“Tuner - L'accordatore”, Dustin Hoffman e Leo Woodall: “Non avete mai visto un film così”

“Tuner - L'accordatore”, Dustin Hoffman e Leo Woodall: “Non avete mai visto un film così”

Manuela Santacatterina
Manuela Santacatterina

Pubblicato il 29 maggio 2026

Aggiornato il 29 maggio 2026

Vi garantisco che non avete mai e poi mai visto un film come questo”. E se a dirlo è Dustin Hoffman è obbligatorio credergli sulla parola. L'attore è il co-protagonista di Tuner – L'accordatore, diretto da Daniel Roherdal e 28 maggio in sala, insieme a Leo Woodall. I due interpretano, rispettivamente, un esperto accordatore di New York, Harry Horowitz, e il suo giovane apprendista, Niki. Il ragazzo è un ex prodigio del piano, ma ha dovuto rinunciare a una carriera come musicista professionista perché il suo dono – l'udito assoluto – si è trasformato in una maledizione.

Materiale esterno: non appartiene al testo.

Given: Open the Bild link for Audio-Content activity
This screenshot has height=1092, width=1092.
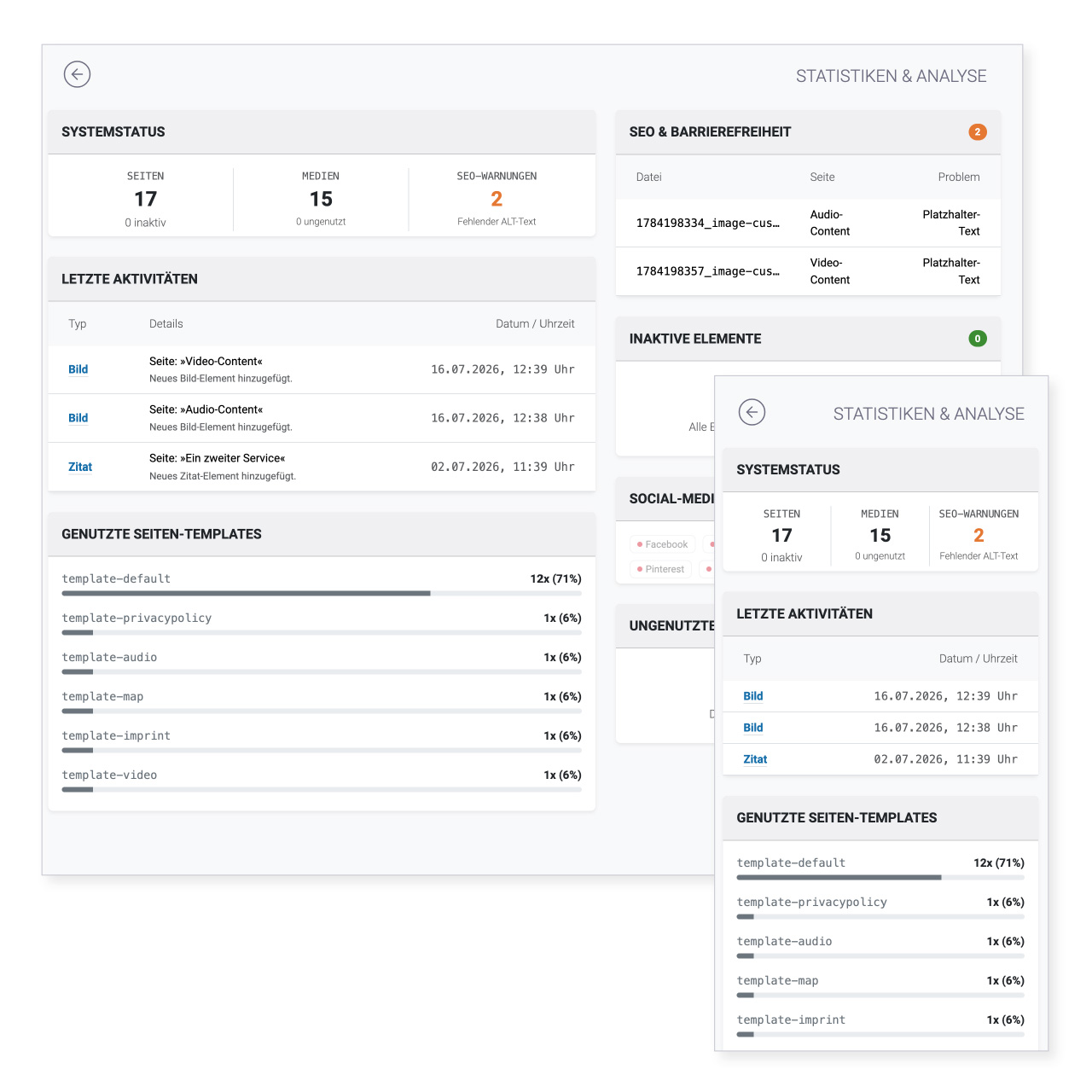Looking at the screenshot, I should [x=78, y=418].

Anche se è in grado di cogliere ogni vibrazione, la sua ipersensibilità ai rumori lo costringe a proteggersi indossando costantemente un paio di cuffie. Preciso e solitario, Niki conduce una vita semplice e ripetitiva fino a quando non incontra la musicista Ruthie (Havana Rose Liu) e un gruppo di criminali che scoprono come il suo udito infallibile sia perfetto per aprire casseforti.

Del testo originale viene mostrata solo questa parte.